▸ **Work task**
Every entry must be echoed exactly.

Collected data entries
[Start of Attachment]

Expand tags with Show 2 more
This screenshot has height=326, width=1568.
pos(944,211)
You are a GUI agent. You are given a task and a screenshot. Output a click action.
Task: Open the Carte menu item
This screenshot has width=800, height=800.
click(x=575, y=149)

[End of Attachment]

▸ **Problem solution**
Expand tags with Show 2 more
This screenshot has height=326, width=1568.
pos(944,211)
You are a GUI agent. You are given a task and a screenshot. Output a click action.
Task: Open the Carte menu item
This screenshot has width=800, height=800.
click(x=575, y=149)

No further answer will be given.